Nicolas Bouvier dans Il faudra repartir, Voyages inédits :
« Médina. Pas le sens géographique ; une ignorance, un à-peu-près quant à la forme du monde qui correspond d’ailleurs au stade artisanal dans lequel ils excellent. »
Moouaaaisss… Je ne partage pas tout à fait le point de vue de Nicolas Bouvier sur la géographie des médinas. Certes, leur configuration ne semble pas être rationalisée, aurait été sans doute un cauchemar pour un esprit très cartésien et certaines d’entre elles sont le foyer de mes trouvailles artisanales (et notamment de ma première escale à découvrir ici).

+ + +

**CONSIGNE:**
Répondez aux questions suivantes à partir du texte donné.
(a) De quel ouvrage de Nicolas Bouvier l'extrait cité est-il tiré ?
(b) Dans la citation, à quel stade l'à-peu-près quant à la forme du monde correspond-il ?
(c) Pour quel type d'esprit la configuration des médinas aurait-elle sans doute été un cauchemar ?

**DONNÉES FOURNIES:**
+ + +

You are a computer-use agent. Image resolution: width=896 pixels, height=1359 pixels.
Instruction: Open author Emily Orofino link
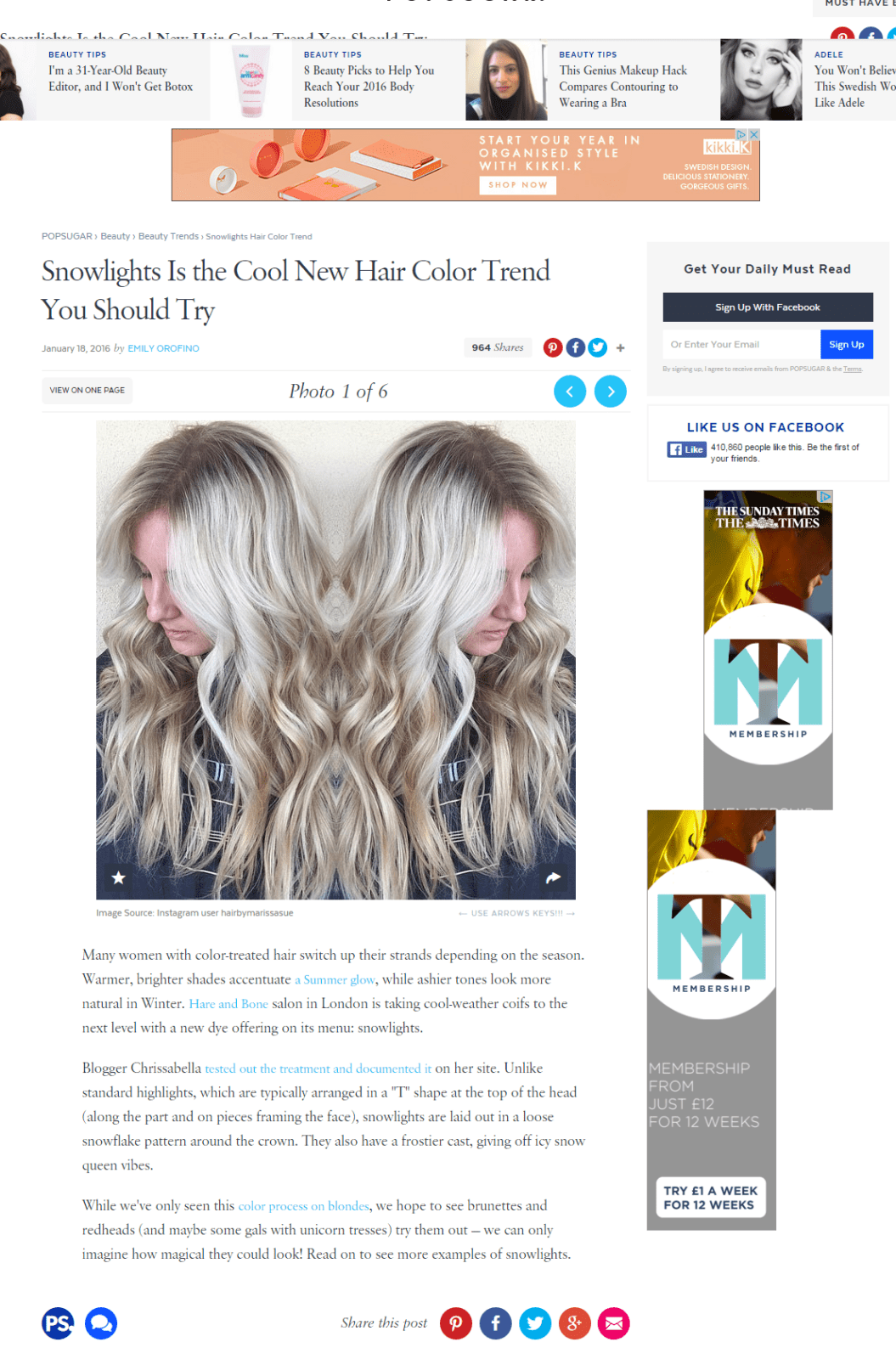(163, 348)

+ + +

**RÉSULTAT:**
(a) Il faudra repartir, Voyages inédits.
(b) Au stade artisanal dans lequel ils excellent.
(c) Pour un esprit très cartésien.